Nationwide official fails to halt inquiry
AN IRISH Nationwide Building Society branch manager has lost a High Court bid to prevent an inquiry into his conduct relating to his own borrowings and his handling of certain customer accounts, including that of a property developer alleged to owe some €36 million to the society.
Noel Harrington, manager of the Irish Nationwide Building Society branch at Cruise’s Street in Limerick, was placed on paid leave on January 26th last pending an inquiry by an independent investigator, appointed by the building society.
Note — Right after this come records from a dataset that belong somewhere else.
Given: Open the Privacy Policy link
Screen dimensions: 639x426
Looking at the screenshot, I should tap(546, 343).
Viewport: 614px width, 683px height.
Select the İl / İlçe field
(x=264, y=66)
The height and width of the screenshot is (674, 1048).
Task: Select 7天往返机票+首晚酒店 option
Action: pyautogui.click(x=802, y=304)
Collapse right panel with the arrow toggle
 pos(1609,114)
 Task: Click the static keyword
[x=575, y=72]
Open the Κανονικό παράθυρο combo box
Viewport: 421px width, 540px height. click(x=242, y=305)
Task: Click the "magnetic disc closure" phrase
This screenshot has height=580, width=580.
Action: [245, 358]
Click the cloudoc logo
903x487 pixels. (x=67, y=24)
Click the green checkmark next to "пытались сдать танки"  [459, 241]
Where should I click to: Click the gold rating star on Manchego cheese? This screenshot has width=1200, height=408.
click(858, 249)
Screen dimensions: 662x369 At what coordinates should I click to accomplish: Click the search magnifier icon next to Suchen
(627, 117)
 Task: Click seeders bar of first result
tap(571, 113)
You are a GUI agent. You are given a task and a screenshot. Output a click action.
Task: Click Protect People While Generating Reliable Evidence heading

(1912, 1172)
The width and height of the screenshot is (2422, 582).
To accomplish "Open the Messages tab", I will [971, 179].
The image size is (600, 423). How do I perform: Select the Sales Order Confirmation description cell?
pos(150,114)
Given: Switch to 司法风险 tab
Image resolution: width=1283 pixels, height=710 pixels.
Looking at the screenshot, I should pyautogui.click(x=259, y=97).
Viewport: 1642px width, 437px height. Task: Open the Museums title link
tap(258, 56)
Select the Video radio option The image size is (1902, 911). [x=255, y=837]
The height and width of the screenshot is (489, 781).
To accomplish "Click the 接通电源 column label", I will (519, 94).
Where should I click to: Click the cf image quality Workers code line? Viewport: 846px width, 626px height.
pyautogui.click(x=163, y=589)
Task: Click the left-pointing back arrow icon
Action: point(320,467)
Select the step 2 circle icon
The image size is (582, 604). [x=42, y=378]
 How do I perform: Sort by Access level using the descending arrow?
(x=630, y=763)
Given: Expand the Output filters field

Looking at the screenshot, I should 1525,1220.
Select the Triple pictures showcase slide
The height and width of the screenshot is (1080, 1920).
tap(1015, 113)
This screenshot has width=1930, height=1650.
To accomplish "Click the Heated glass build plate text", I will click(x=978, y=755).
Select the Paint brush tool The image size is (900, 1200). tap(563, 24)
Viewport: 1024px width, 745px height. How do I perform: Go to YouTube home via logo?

Yesterday, Mr Justice Garret Sheehan rejected his application for an injunction, to continue pending the outcome of a full action; to restore him to his position and to halt the inquiry unless constituted with his consent and subject to his entitlements.
The judge said it was important to point out that Mr Harrington faces no allegations, is on full pay and is not regarded by his employer as being under suspension.
The judge said he was satisfied this was not one of those rare cases whereby someone could be restored to their position while an investigation was under way.
He added that Mr Harrington did not question the independent investigator’s integrity or professionalism, but did attack the inquiry’s terms of reference.
The manner in which the investigator proposed to proceed with the inquiry accorded fair procedures to Mr Harrington, the judge said.
While there may be a fair question to be tried and damages may be an inadequate remedy for Mr Harrington, the balance of convenience favoured the building society in refusing the application to stop the investigation, the judge said.
The High Court heard during the two-day hearing that the investigation was into Mr Harrington’s conduct relating to his own borrowings connected with properties at Catherine Street, Limerick, and relating to the handling of certain customer accounts.
Mr Harrington claimed the building society was using the investigation to engage in “a scapegoating exercise” .
He said he was not responsible for the handling of accounts of a property developer who owed some €36 million to the building society and alleged those accounts were mandated and controlled from Irish Nationwide head office. He also said he had an explanation for matters related to his own borrowings.
He argued that an inquiry into his conduct should be carried out in a more open and transparent way.
Irish Nationwide argued the investigation was fair and was being carried out by a solicitor who was independent of the company. It further contended the investigation was necessary and rejected Mr Harrington’s claims to have fully co-operated with it.